Cosmic rays are actually subatomic particles — mostly protons and electrons — that zip across space, perhaps spurred to nearly light-speed by supernova shockwaves or stellar winds. Because they’re charged, the particles are bounced around by magnetic fields during their journeys, making it difficult to follow their paths back to the beginning. “It’s like trying to cross a Jacuzzi,” says Grenier, of the University of Paris Diderot.

To get around this wandering particle problem, Grenier and the team decided to track gamma rays, which are produced when cosmic rays collide with interstellar particles and which the team could use to trace the rays’ origins. The team aimed the space-based Fermi Large Area Telescope toward Cygnus, hoping to spy a telltale glimmer from gamma rays inside the region’s superbubble, which is more than 100 light-years across and contains more than 500 massive stars.

The turbulent region is one of the most active stellar nurseries in the Milky Way, says astrophysicist Thierry Montmerle of the Astrophysics Institute of Paris, who was not involved in the study. Repeated supernovas inside the bubble produce crisscrossing shockwaves that kick around particles, perhaps jump-starting even the heavier travelers, like protons.

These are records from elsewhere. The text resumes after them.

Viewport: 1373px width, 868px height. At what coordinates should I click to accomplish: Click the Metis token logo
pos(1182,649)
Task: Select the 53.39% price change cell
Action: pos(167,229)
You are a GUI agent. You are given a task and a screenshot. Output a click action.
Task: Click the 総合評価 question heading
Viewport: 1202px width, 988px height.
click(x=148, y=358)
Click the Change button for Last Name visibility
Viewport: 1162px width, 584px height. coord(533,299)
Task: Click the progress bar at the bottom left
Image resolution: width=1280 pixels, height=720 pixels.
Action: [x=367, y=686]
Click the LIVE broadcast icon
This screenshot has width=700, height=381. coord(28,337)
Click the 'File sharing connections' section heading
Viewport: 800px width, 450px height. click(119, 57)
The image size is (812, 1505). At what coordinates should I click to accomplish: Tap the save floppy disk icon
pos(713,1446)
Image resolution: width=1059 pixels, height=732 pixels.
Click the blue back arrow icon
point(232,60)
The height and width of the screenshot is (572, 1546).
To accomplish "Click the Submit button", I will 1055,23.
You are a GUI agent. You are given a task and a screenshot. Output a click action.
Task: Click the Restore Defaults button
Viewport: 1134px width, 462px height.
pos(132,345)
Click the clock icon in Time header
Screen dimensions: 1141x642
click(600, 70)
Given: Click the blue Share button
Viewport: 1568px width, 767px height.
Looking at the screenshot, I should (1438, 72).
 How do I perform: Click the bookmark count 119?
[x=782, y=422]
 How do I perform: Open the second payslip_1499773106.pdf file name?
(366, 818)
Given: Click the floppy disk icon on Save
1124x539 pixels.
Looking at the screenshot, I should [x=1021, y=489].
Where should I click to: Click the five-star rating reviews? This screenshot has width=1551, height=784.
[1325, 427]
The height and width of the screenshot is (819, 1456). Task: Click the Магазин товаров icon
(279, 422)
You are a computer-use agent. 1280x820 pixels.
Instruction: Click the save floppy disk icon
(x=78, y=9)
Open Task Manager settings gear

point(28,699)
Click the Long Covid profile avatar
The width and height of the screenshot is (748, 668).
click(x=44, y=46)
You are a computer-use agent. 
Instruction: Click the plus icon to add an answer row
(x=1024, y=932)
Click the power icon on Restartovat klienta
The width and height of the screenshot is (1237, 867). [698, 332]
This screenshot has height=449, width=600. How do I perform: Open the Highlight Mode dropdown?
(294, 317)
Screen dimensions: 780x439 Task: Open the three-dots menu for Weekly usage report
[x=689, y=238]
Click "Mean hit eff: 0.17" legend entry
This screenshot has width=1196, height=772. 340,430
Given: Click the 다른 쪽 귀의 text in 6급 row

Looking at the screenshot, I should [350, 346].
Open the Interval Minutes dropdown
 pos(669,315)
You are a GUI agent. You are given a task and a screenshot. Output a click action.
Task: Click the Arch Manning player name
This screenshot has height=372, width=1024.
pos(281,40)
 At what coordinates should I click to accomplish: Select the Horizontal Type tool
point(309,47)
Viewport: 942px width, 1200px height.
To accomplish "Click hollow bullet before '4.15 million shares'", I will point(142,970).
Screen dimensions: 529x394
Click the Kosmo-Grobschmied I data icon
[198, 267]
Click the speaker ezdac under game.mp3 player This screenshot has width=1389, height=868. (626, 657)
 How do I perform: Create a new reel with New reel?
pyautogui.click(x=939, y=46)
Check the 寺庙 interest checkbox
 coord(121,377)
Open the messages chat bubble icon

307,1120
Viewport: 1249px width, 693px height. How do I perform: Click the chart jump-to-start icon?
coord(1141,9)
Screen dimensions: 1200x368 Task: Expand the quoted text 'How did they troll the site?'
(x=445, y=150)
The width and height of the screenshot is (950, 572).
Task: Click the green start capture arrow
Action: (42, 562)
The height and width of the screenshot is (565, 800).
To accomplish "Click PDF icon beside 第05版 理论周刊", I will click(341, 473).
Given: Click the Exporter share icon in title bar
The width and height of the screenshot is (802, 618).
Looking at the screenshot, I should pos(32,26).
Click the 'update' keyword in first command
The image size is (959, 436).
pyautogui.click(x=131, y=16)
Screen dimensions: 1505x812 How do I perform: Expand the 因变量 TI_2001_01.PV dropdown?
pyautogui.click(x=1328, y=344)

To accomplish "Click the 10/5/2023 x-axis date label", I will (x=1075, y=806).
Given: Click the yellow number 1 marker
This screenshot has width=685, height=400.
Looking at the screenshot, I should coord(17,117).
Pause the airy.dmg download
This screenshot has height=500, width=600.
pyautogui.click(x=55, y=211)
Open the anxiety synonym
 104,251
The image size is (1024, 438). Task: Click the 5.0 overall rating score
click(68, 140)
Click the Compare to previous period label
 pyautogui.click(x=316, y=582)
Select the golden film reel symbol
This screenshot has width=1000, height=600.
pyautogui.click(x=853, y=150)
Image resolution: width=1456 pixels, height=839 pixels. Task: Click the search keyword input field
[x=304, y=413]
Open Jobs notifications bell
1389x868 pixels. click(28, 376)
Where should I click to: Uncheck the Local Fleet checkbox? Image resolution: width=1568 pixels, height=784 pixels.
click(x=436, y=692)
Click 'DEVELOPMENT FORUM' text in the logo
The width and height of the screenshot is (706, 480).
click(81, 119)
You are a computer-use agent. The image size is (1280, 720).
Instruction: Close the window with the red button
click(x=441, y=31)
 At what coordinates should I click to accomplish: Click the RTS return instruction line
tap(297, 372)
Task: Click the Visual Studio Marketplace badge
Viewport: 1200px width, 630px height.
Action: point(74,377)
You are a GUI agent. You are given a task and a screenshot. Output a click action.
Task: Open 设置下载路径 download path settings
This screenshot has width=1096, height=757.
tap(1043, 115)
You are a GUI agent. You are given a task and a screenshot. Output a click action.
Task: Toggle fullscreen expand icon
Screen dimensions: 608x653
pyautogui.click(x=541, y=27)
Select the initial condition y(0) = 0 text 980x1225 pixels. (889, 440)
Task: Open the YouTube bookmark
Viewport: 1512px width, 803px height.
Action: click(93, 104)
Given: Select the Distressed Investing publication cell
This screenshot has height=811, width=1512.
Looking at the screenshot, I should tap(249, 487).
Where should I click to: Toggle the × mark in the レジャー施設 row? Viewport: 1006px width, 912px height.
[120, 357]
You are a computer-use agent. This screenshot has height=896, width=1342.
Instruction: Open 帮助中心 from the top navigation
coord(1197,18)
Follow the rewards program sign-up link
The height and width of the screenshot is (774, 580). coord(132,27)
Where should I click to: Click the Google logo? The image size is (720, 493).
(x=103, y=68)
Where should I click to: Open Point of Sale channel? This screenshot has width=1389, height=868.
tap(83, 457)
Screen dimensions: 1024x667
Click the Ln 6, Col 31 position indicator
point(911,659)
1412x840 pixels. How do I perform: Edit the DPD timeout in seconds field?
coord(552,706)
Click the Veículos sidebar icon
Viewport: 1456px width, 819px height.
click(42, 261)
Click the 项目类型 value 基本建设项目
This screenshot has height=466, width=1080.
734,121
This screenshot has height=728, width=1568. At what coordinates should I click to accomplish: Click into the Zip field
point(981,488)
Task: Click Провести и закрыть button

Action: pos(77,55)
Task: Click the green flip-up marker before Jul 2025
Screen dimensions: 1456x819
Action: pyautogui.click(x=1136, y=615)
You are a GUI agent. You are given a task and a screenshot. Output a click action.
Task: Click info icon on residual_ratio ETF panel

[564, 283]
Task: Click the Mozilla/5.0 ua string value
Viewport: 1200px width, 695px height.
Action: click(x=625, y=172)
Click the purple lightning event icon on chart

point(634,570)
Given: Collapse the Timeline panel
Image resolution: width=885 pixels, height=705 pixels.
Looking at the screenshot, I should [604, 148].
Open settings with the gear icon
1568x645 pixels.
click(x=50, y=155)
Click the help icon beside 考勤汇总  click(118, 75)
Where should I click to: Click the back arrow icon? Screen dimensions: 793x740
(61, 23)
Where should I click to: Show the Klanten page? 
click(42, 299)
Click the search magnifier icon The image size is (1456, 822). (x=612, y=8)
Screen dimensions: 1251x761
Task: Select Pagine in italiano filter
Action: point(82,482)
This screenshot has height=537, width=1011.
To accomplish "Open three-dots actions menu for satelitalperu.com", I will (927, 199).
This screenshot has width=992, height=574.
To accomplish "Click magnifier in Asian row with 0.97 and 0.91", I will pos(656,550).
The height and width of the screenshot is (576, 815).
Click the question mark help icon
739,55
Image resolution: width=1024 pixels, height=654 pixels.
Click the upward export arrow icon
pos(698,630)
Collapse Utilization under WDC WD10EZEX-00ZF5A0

The team found that gamma rays flooded the bubble’s ballooning cavities and corresponded closely to the bulging shapes observed in both visible and infrared images. “We were really surprised when we found a spectacular correlation with the infrared image,” says experimental physicist and study coauthor Luigi Tibaldo of Padua University and Italy’s National Institute of Nuclear Physics. “People were thinking we would have found an excess over the whole Cygnus region, but we found an excess confined to these cavities carved by the activities of massive stars.”

The rays were also quite energetic, suggesting freshly accelerated particles and a nearby origin. But Grenier isn’t sure how the rays exit the superbubble, or what their early years really look like. Both she and Tibaldo hope to continue observing superbubbles elsewhere for more clues about the rays’ origins, a step that astrophysicist Robert Binns of Washington University in St. Louis also thinks is necessary.

“This study is an important step, but it’s not a total resolution,” he says.

Binns and Montmerle point out that while the study suggests that young cosmic rays may be trapped and accelerated in these superbubbles, important questions remain unanswered. “There’s a long way from these early stages to the cosmic rays we observe on Earth,” Montmerle says. “We still don’t know whether the rays are coming from these regions.”